In 1923, Mariátegui returned to Perú and threw himself into political work among newly flourishing radical currents. He co-founded the paper Claridad with Víctor Raúl Haya de la Torre – former leader of the student protests and the founder of nationalist, anti-imperialist American Popular Revolutionary Alliance (APRA). Mariátegui engaged in struggle, wrote prolifically and became one of the most popular lecturers at the People’s University. In 1928 he became the leader of the Perúvian Socialist Party.

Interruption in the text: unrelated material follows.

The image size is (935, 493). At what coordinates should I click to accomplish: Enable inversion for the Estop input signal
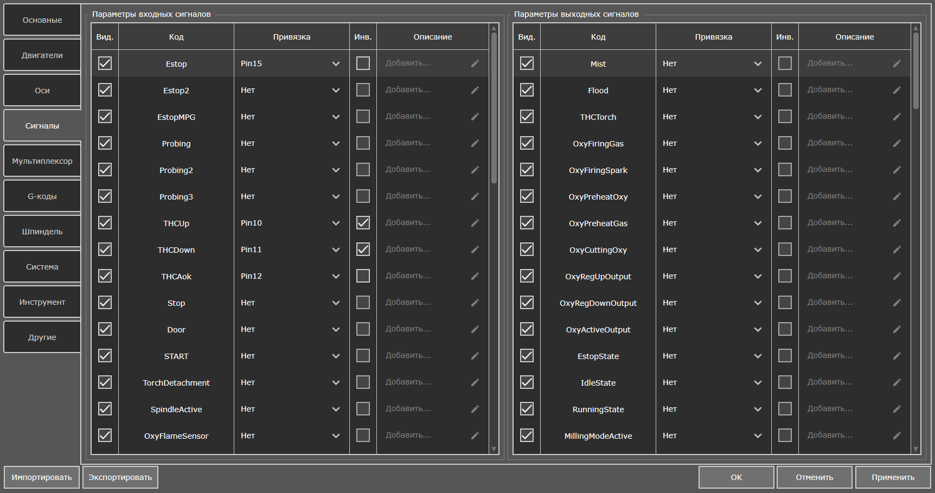[x=363, y=63]
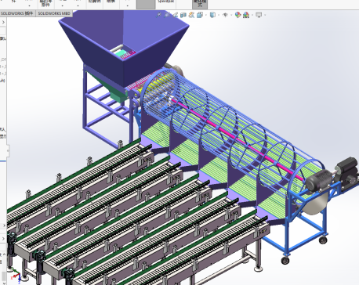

Mariátegui’s writing was pioneering. In Seven Essays on Perúvian Reality Mariátegui brought Marxist analysis to bear on the history of Perú, from Spain’s conquest of the Inca, to the War of Independence and Perú’s subsequent subordination to the UK and then the USA. Perúvian Reality paints a picture of what Trotsky called “combined and uneven development”: On the sierra, gamonales (large landowners) exploited the largely indigenous rural population in near-feudal conditions, while industrial capitalism developed on the coast. Mariátegui believed that the gamonales exercised a conservative influence, blocking the progress of indigenous rights and keeping the local bourgeoisie backward and politically feeble.
Perúvian Reality was written partly in response to Haya de la Torre and APRA, who were looking to the local bourgeoisie to lead anti-imperialist struggles. This echoed the line of the Communist International, which held that in colonial and semi-colonial countries a bourgeois revolution was necessary before the working classes could rise up. In his Thesis on the Racial Question, Mariátegui countered that “anti-imperialism, even if it could mobilise the nationalist bourgeoisie and petty bourgeoisie on the side of the worker and peasant masses… does not annul class antagonisms nor suppress different class interests.” Instead, Mariátegui pinned his hopes on the revolutionary potential of the working class, rejecting the project of creating a “Latin American Kuomintang.” (The Chinese Communists had been directed by the Comintern to liquidate into the bourgeois-nationalist Kuomintang party with disastrous consequences.)

In 1929 the Comintern rejected this thesis, which Mariáteguihad hoped to take to the first Latin American Communist Conference. That same year, Mariátegui struggled to account for the exile of Trotsky. “Without vigilant criticism”, he observed in his article on Trotsky’s exile, “the Soviet government would probably run the risk of falling into a formalist, mechanical bureaucracy.” Like many of his contemporaries, Mariátegui did not realise the full implications of Trotsky’s exile, nor how far the bureaucratisation of the Party had already progressed.

During this period, Mariátegui was not in good health. Complications from a childhood injury led him to have a leg amputated in 1924. He believed that he could have recovered with “a restful existence,” but as “neither my poverty nor my spiritual restlessness permitted it” he had ongoing health issues. In March 1930 he was taken to Lima hospital, where he died in April, aged 36. While he was unwell, the then-head of the Comintern in South America, Eudocio Ravinés, assumed leadership of the Perúvian Socialist Party.

At Mariátegui’s funeral tens of thousands of Perúvians lined the streets. In the decades after his death Mariátegui was disparaged by Soviet historians for “populism” and “romanticism.” Attempts were made to bury his legacy. In the 1960s and 70s he was rediscovered, and has been claimed by a variety of political and intellectual currents. For our tradition, Mariátegui represents the power of Marxism when applied by an original and insightful thinker to their own context – a Marxism coming from the heart of local struggles and committed to the international revolution.